Three Italian hopefuls
including a keenly awaited biopic of the most loved poet after
Dante, Giacomo Leopardi, are vying for the Golden Lion with 52
other contenders for the top prize at the world's oldest film
fest opening in Venice Wednesday night.
The festival will see a mix of new and old talent on the
red carpet, from Al Pacino and Catherine Deneuve to Emma Stone
and Adam Driver.
Alejandro Gonzalez Inarritu's black comedy Birdman will
kick off this year's awards season as the opening film in
Venice.
Keen cinephile Giorgio Napolitano, the Italian president,
will be in the front row.
Starring Michael Keaton as a washed-up actor who made his
name playing an iconic superhero but is currently struggling to
stage a Broadway play, Birdman premieres in competition on
August 27.
The star-studded cast also includes Edward Norton, Zach
Galifianakis, Stone and Naomi Watts.
Like last year's festival opener, Gravity, which was
directed by Inarritu's pal Alfonso Cuaron, Birdman is pegged as
an early Oscar contender.
Festival director Alberto Barbera has admitted to not
knowing much about the younger generation of talent that will
grace the red carpet.
"The young people ask for actors like Adam Driver or Emma
Stone, that few adults know about. Meanwhile, having Catherine
Deneuve here is something that the kids certainly won't even
notice," said Barbera.
At the 71st edition of the film festival, running through
September 6th, paparazzi will clamor at the Lido for shots of
Stone with beau Andrew Garfield, her costar in Spiderman, star
of the much-anticipated film 99 Homes by director Ramin Bahrani
which will be shown in Venice.
Other stars with films at the festival this year include
Pacino, Charlotte Gainsbourg, Ethan Hawke, Viggo Mortensen,
Frances McDormand, and Owen Wilson.
The three Italian films in competition are touted as
presenting the best Italian offering for years and giving Italy
a chance to have a two-year winning streak for the Lido's
highest prize.
Following Italy's win last year for the film Sacro GRA,
this year's competition from Italy unfolds between Mario
Martone's 19th-century drama about Italy's greatest poet since
Dante, Il Giovane Favoloso (The Fabulous Young Man) starring
Elio Germano; a screen adaptation of the book Black Souls
directed by Francesco Munzi; and Saverio Costanzo's Hungry
Hearts, starring Adam Driver and Alba Rohrwacher.
Martone's film centres on Marche-born poet Giacomo
Leopardi, known for his legendary pessimism and immortal odes,
and Italy's most anthologised poet after the Divine Comedy bard,
played here by Germano in the spirit of an anti-conformist
rebel.
The title comes from a short story about the precocious and
prodigiously gifted Leopardi by Anna Maria Ortese.

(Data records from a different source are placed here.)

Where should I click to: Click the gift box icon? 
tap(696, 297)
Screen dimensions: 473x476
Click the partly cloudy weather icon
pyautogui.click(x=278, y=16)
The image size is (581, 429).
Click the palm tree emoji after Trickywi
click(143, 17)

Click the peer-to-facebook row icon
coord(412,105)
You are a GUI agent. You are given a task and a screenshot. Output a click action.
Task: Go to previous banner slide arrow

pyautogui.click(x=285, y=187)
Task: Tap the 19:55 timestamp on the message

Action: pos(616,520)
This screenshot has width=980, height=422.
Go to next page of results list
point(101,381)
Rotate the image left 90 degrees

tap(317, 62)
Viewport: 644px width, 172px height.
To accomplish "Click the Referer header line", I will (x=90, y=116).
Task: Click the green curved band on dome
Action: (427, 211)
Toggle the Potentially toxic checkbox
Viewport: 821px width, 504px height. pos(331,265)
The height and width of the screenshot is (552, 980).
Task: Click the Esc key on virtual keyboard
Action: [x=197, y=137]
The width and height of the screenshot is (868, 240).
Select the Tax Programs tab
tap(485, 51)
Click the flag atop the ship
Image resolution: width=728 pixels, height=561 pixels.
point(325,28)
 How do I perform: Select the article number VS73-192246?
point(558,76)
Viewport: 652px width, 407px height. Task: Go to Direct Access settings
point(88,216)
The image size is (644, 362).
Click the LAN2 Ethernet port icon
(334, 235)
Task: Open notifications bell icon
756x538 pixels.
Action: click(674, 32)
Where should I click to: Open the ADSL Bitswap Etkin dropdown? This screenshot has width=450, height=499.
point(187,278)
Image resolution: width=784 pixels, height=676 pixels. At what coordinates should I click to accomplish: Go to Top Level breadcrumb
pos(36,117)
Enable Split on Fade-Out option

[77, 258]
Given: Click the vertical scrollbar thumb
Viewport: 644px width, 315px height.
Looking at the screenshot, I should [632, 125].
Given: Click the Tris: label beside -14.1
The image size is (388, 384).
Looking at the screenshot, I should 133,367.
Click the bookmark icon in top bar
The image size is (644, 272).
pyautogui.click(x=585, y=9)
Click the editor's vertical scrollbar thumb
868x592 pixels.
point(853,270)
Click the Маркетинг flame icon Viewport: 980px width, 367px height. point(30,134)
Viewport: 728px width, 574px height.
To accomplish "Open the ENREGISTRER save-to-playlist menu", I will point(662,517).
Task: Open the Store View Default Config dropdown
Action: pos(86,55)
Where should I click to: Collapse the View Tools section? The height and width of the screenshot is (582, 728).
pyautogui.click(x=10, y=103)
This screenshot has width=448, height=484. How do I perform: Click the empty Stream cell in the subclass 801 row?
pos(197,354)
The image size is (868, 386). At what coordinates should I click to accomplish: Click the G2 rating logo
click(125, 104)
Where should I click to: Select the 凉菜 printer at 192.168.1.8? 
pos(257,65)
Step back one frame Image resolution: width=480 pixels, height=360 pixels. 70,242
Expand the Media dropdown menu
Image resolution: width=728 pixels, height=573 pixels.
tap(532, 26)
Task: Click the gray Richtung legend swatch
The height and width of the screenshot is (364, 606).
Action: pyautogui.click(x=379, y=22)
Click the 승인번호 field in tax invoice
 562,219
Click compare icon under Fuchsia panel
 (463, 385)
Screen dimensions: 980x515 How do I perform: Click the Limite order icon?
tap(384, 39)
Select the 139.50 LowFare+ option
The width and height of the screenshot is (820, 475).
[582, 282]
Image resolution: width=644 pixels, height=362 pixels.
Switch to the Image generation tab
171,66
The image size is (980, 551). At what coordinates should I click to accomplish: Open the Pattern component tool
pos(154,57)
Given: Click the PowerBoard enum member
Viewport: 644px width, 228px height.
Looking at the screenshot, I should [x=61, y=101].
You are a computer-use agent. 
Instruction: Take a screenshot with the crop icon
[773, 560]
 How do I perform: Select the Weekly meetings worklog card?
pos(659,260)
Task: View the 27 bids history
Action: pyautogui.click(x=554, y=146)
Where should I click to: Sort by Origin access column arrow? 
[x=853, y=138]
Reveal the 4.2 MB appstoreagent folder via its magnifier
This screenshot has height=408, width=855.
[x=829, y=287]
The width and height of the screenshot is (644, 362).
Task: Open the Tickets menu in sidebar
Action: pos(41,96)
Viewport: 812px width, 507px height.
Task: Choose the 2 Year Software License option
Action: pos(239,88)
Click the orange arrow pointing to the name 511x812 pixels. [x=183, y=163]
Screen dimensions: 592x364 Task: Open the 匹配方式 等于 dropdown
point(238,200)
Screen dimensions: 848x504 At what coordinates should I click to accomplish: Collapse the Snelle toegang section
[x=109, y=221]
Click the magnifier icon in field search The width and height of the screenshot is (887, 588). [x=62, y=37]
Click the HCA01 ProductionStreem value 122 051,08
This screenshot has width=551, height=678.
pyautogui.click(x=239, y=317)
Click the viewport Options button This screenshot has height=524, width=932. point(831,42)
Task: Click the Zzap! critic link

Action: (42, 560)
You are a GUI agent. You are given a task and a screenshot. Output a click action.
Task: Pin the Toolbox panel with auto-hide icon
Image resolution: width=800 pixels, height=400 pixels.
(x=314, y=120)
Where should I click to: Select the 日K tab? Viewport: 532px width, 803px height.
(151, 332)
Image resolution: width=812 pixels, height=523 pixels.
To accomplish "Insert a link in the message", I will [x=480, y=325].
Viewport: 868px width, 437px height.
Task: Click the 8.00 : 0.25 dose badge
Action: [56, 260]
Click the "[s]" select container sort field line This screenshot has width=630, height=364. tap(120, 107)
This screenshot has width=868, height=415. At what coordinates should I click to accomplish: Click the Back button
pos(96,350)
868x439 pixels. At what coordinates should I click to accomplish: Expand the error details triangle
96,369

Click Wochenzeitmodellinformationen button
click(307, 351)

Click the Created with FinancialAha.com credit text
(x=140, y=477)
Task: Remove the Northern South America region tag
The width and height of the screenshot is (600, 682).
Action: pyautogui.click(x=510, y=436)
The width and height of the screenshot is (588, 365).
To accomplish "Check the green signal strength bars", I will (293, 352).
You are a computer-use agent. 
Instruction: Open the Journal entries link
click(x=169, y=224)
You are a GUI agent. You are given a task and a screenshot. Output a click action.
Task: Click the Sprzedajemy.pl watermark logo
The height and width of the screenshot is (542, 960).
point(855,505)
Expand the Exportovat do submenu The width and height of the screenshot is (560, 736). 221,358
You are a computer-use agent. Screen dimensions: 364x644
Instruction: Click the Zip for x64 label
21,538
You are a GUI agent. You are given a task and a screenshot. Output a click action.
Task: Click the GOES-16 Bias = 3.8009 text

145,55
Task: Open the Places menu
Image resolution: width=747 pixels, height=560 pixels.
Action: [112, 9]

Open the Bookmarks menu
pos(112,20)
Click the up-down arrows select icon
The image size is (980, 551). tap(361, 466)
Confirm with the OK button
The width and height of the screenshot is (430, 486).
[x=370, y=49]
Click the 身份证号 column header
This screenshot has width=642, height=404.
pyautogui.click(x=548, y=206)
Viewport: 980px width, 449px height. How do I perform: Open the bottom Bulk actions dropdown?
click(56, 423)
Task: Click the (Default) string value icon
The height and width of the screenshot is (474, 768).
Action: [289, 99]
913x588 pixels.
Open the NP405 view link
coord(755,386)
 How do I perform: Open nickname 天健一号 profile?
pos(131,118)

Hungry Hearts takes place in New York City, where a couple
battles over their son's diet.
In the film, the mother, played by Rohrwacher, insists on
vegan fare, but the father, played by Driver, has to intervene
when their son eventually becomes ill.
The third film in the Italian lineup, Black Souls, tackles
the contemporary state of the Calabrian mafia, known as the
'Ndrangheta.
Black Souls is based on the eponymous book by Gioacchino
Ciriaco, and tells the tale of a farmer's three sons, each of
whom crosses paths with the life of crime in a different way.
Luigi is an international drug trafficker, Rocco is an
adopted son from Milan who is also a businessman with Mafia
money, and the third and oldest brother Luciano stays home,
raising the family's goats.
Each of the three competing films is said to have a good
chance at the prize.
A win would place Italy halfway to another four-year
winning streak like the one from the heyday of 1960s Italian
cinema, when films by the likes of Michelangelo Antonioni and
Luchino Visconti took a Golden Lion home every year from 1963 to
1966.
Among the other highlights from Italy is the premiere of
Italy In a Day, a "collective cinema experiment" put together by
Italian Oscar-winning director and screenwriter Gabriele
Salvatores.
The Naples-born director asked Italians to film their daily
lives on October 26, 2013, and send him the results.
"Tell us who you are, what you love, what you fear," he
says on his Italy in a Day website.
"We will put together a selection and come up with a
photograph of Italy as seen by Italians".
The response was overwhelming.
A whopping 44,197 amateur filmmakers, from youngsters to
80-year-olds, from astronauts to felons in a maximum-security
prison, from doctors to mobsters turned State's witnesses, as
well as many second-generation immigrants - the so-called G2,
who are Italian in everything but citizenship status - turned in
their home-made cinematic efforts.
The footage was shot on cell phones and uploaded using a
special app, Italy in a Day, created for the occasion.
"This was a very interesting, exciting and instructive
experiment," said Salvatores of his project, which is based on
Life in a Day by Tony and Ridley Scott.
The latter was shot by people around the world on July 24,
2010.
The Scott brothers edited together a 94-minute feature with
scenes selected from 4,500 hours of footage in 80,000
submissions from 192 countries.
Italy in a day, which is co-produced by RAI Cinema and Tony
and Ridley Scott's Scott Free Productions, is still an open
project and will be developed further, according to producers.
"This is Italy's first ever audio-visual census," one of
the producers told ANSA.
"The material we received was rich and powerful, moving and
exciting. It measures the emotional temperature of the country".
Screening on September 2 out of competition, the 76-minute
feature captures "an ailing Italy, but one that is creative and
full of energy," the producers said.